As a data scientist and software engineer, I already know AI intimately, not as a buzzword but as systems I build and reason about daily. So when our last topic in Foundations of Educational Technology was about “AI in Education,” I was eager to know what my colleagues would share. I was the outsider, after all: Most of my classmates are professional teachers, and I pursued this Master’s degree precisely to intersect my technical background with education. I came eager to learn from their point of view to understand how AI lands in a classroom.

Human-centered AI

AI can shape teaching, learning, and school management. But regardless of its application, AI must be human-centered. It is a support tool, never a replacement. Genuine teacher-student interaction stays at the center.

AI offers powerful potential. It can lighten a teacher’s workload by drafting lessons, questions, and assessments. Moreover, AI can simplify difficult topics without losing accuracy while supporting a teacher’s own professional growth. It can personalize explanations and push them to become critical, ethical, creative participants rather than passive users. For example, a well-built prompt that specifies the role, aim, audience, and context turns AI into a genuinely useful planning partner.

However, the risks are just as real. AI can quietly replace the cognitive struggle that actually produces learning. It generates confident answers that are sometimes wrong, so outputs must be verified. Aside from hallucinations, concerns about AI include equity, bias, privacy, and academic integrity. Unfortunately, many teachers are not yet formally trained in AI. Many have clear gaps in prompting, conceptual depth about AI, and confidence in using it.

Guidance and standards for AI use in education are vital now more than ever. Fortunately, UNESCO and the Department of Education (DepEd) released frameworks, which were discussed during our session.
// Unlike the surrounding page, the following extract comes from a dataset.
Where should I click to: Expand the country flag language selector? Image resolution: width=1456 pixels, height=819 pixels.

UNESCO’s AI Competency Framework for Teachers and Students

UNESCO’s framework for AI competency (Miao & Cukurova, 2024) has five aspects: human-centred mindset, ethics, AI foundations, AI pedagogy, and professional development. These grow across three levels: Acquire, Deepen, Create.
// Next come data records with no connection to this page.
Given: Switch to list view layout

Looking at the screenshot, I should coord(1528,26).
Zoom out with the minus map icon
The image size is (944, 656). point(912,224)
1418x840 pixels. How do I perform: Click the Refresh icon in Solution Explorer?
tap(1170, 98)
I was struck by its philosophy: even though AI can support a teacher’s work, meaningful teacher-student interaction must stay central. Teachers cannot be replaced; it even calls for protecting their rights and working conditions. As someone who builds these systems, I found that framing important; it defends the human role rather than treating it as an inefficiency to optimize away.

UNESCO’s AI competency framework for students (Miao et al., 2024) mirrors this but asks more than tool use: it aims to grow responsible citizens, ethical users, critical thinkers, and creative problem-solvers across three levels of its own: Understand, Apply, Create. The lesson I took is that the goal is not to teach students to operate AI but to help them question it, use it responsibly, and eventually create with it.

DepEd’s Foundational Guidelines on AI

DepEd Order No. 003, s. 2026, the “Foundational Guidelines on Artificial Intelligence in Basic Education” (Department of Education, 2026), grounded all of this in response to uneven access, data privacy, misinformation, and weak readiness. Its policies stayed with me: teachers must keep professional autonomy and verify any AI output before it touches instruction. The guidelines also reiterate that AI must support and never replace students’ thinking.

To do so, it has specific rules for different student demographics: Kindergarten to Grade 3 may not use AI independently, and those aged thirteen and below need supervision and parental awareness. AI may help build materials, assessments, and feedback, but only with human judgment central and the teacher accountable; AI use must be disclosed, and detection tools alone cannot prove misconduct. That last rule is a welcome development—I know firsthand how unreliable AI detectors are, so seeing policy catch up to that reality was reassuring.

My commitment

As I finish my first semester, I want to lead with the human-centered principle and resist the engineer’s instinct to automate for its own sake. I want to keep learning the pedagogy and see the value of explicit classroom AI-use policies with clear allowed uses, disclosure rules, and consequences.

AI’s effect on teaching and learning is powerful but conditional. It helps when paired with critical thinking, ethics, and training, but it becomes dangerous when it substitutes for them. I further understood that AI literacy goes beyond the technicalities: teachers must always keep the human at the center. That is our responsibility.

References

Department of Education. (2026, February 20). DepEd Order No. 003, s. 2026: Foundational guidelines on artificial intelligence in basic education. Republic of the Philippines.

Miao, F., & Cukurova, M. (2024). AI competency framework for teachers. UNESCO. https://www.unesco.org/en/articles/ai-competency-framework-teachers

Miao, F., Shiohira, K., & Lao, N. (2024). AI competency framework for students. UNESCO. https://www.unesco.org/en/articles/ai-competency-framework-students


AI Declaration: I used Claude to only proofread this article. I am responsible for its content, style, and narrative.